The show - The Handsome Devils show - was intentionally but earnestly like a lazy Sunday afternoon in a friend's kitchen. The three songwriters played one another's songs around a checkered tablecloth atop of a bar table that sat in the centre of the stage and held a fruit bowl from which audience members were invited to - and indeed did - help themselves.

It looked, for a bit, like the show might not happen. The small audience that finally arrived did so late. I guess these lazy late arrivals - a natural fit for this city after all - must be accommodated despite all of the tomorrow mornings that follow these evenings in much too rapid succession. Evan took to the street with his ukulele and improvised songs about his surroundings in an attempt to lure people into the venue. It was mostly unsuccessful that way, but people stopped and listened or at least offered warm smiles as they continued on to their own engagements or homes.

I remembered how when I was younger I used to find these spaces and people and moments even in great big, grey Toronto, and how songs on streets made the pavement and the commute something almost magical. Individuals connected by voices and music and being outside, in it with the world, which is really a very joyful place.

For two summers, my friend Justin and I used to busk outside of Futures Bakery at Bloor & Brunswick sts. I would play guitar while he did tricks with his devil sticks. There was a woman who worked at Futures who would give us free coffee everyday, which was my favourite thing about playing there - knowing how she appreciated hearing this through the open window enough to encourage our extended engagement by offering caffeinated beverages as incentive. Otherwise, we made a little bit of money - enough to share a package of Drum tobacco and get wasted at the Bistro every Wednesday night before heading down the street to watch One Step Beyond play their acid jazz to a roomful of hippies who did, indeed, dance freely.

At some point during every day we were out there, Justin would insist, "Play the mountain song!" And I would never ever tire of appeasing him by playing "Closer to Fine."

I imagine that "Closer to Fine" remains a song that is sung around campfires and in basements and on street corners like that one, though I don't think I've heard anyone play it in years. It's one of the first songs I ever learned how to play on guitar, courtesy of John Duncan IV (who also taught me how to play The Lemonheads' "Confetti" which is the second song I learned to play on guitar). Everyone I was friends with seemed to know and love this song, and because hardly anyone else knew how to actually play guitar, they all thought I was pretty awesome at it.

I've taken issue with the word "fine," rallied against its connotations even, sort of equating it with the settling sentiment.
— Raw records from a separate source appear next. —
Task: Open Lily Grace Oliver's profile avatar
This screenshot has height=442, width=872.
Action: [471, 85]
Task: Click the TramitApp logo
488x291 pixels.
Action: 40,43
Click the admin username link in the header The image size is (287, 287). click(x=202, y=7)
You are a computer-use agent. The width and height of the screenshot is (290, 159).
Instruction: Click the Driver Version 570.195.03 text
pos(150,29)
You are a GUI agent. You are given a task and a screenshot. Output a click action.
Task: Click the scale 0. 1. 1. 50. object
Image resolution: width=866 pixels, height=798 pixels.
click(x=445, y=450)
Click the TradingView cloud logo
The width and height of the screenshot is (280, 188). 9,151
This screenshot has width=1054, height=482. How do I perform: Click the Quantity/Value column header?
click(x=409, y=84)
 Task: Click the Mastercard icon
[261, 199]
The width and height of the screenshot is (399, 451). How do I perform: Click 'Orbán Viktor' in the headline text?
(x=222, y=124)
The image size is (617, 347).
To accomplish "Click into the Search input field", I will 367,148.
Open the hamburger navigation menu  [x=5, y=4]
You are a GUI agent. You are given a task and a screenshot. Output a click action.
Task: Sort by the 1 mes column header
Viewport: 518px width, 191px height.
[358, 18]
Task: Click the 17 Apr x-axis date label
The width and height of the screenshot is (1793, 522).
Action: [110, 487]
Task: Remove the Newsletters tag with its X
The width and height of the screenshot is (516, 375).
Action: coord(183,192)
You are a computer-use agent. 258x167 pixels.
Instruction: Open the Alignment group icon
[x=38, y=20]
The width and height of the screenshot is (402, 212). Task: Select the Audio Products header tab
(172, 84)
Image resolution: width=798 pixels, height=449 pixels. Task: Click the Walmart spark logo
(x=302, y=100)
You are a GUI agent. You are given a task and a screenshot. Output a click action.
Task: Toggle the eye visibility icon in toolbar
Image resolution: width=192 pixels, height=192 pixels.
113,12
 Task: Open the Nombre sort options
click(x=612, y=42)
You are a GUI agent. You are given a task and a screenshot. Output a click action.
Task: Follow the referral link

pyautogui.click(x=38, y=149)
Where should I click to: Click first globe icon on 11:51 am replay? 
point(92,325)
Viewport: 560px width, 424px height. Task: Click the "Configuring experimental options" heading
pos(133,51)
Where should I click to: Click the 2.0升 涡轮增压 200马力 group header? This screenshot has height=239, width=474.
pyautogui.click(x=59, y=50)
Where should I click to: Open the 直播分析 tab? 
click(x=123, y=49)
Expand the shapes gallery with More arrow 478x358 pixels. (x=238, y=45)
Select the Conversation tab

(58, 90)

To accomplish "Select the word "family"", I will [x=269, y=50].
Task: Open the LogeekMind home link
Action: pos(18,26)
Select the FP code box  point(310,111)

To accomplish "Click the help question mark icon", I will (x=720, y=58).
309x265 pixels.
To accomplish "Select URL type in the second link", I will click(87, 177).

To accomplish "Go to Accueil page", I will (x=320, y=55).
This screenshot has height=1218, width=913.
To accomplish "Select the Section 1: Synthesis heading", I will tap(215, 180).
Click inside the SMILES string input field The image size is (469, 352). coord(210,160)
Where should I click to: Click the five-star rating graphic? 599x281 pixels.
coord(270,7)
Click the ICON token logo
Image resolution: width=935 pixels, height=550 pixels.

But I think I've reclaimed it of late. There is nothing wrong with fine. She's so Fine, "I'm in love with her and I feel fine." Fine I thought, was like an excellent meal, an ironed suit; Intentional, precise. Really, though, I don't think "fine" is that considered, and certainly not the way it's expressed in this song. Perhaps it's like happiness is this imagined higher level that hasn't been attained and maybe doesn't even exist. If fine and content are the best you can get, so what? I feel way better, fine and inexplicably easy than I do during most of the minutes of my life that are spent looking for what it is that I lack.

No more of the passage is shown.